Slack at Work

Slack at Work

It is like a chat/messaging app that can be used across multiple platforms and devices, with features such as one-to-one and group messaging, file sharing plus integration into several popular apps and web services.

(Photo: Raj Verma)
Tushar Kanwar
  • Delhi,
  • Apr 08, 2016,
  • Updated Apr 08, 2016, 1:54 PM IST

Think about the often-pointless rigmarole of attending to work e-mails, then waiting for responses or following up and you know why productivity and e-mails don't really make the best bedfellows. This is a problem Slack is looking to solve by enabling real-time messaging between teams of all sizes. The lure is disarmingly simple - Slack promises to make work teams more productive by largely reducing the need for meetings and e-mails.

It is like a chat/messaging app that can be used across multiple platforms and devices, with robust features such as one-to-one and group messaging, file sharing plus integration into several popular apps and web services. The key to Slack is that it is fun to use - a word typically not associated with any sort of enterprise software. Slack allows professional discussions to turn into any shade of personable, thanks to liberal support for emojis and animated GIFs. The app is peppered with jokes and upbeat messages, offers a free tier that lets you browse and search only 10,000 most recent messages and a 5 GB limit to file storage. The paid pricing tiers - Standard ($6.67 per user per month) and Plus ($12.50 per user per month) - add a host of enterprise system support.

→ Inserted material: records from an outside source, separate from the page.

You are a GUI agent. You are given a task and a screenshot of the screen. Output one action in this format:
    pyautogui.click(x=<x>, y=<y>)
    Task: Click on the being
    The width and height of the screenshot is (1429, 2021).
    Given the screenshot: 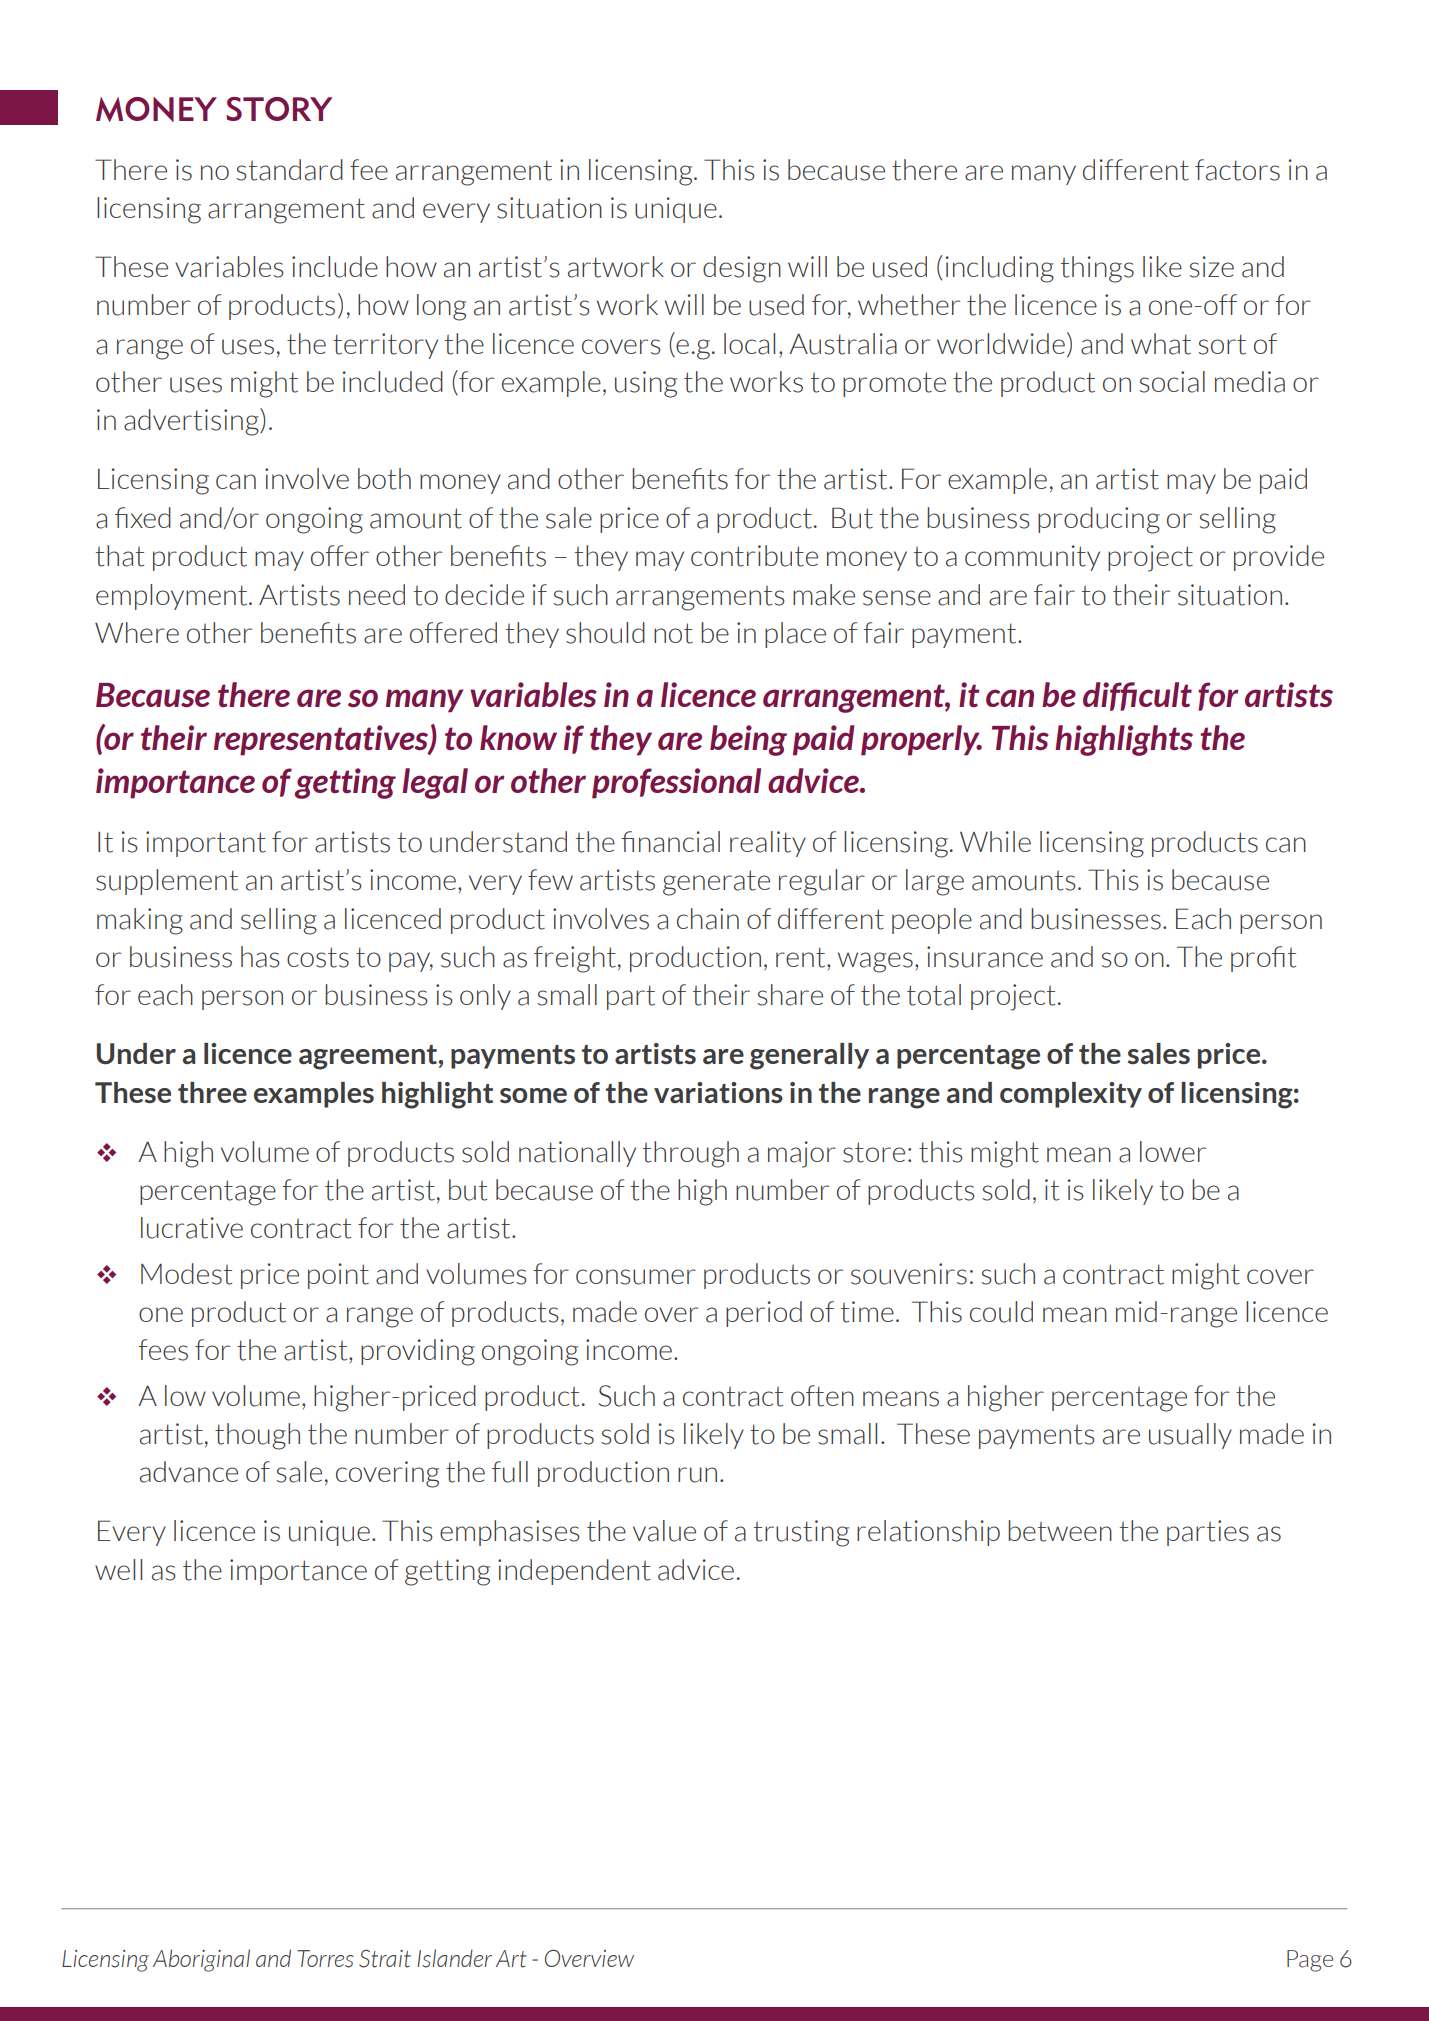 What is the action you would take?
    pyautogui.click(x=748, y=740)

To begin using Slack, you either create a team or get invited to one. A team gets a unique sub-domain on the site, which serves as the central repostitory for all messages, files and accounts. Based on topic, department or task, you can group conversations into channels, which can be public or private. Past discussions are searchable, which lets new joinees scroll back hours, days or even weeks, and come up to speed with what has been said previously. Notifications for new messages are customisable, plus you can let a team snooze all notifications outside office hours.

Once you are familiar with the interface, and up and running on your channels, Slack also offers integrations to hundreds of third-party tools to transfer data in and out of Slack teams. You can, for instance, start up Skype sessions or add calendar entries from within Slack, or you could alert a channel when your company's name is mentioned on social media or when a help desk ticket is created. Sales managers can be alerted about every point-of-sale transaction if using a web-based POS system. You could even use it to wish employees on their birthdays. The programming interface allows simple integrations that even a modestly knowledgeable programmer can create, specific to your business.

One of Slack's most loved features, without a doubt, is the Slackbot, which the company's founder, Stewart Butterfield, describes as a "fairly stupid but earnest robot that helps you get onboard Slack". You can chat with the built-in helper bot, it can monitor messages and take action based on what it sees - like remind you about appointments, keep notes for you, manage private files or even respond to trigger words on your behalf with some predetermined text.

Slack has emerged as the communication service du jour for a ton of new media companies and tech start-ups. In a recent survey of its users, Slack found that the service reduced e-mail volume by close to 50 per cent. But it may not be for everyone, particularly if you need message threading - the ability of messages to form ordered and nested replies to an initial post to track specific discussions. Slack's format also allows distractions and tangential conversations to hijack the discussion. But that happens on e-mails, too, right?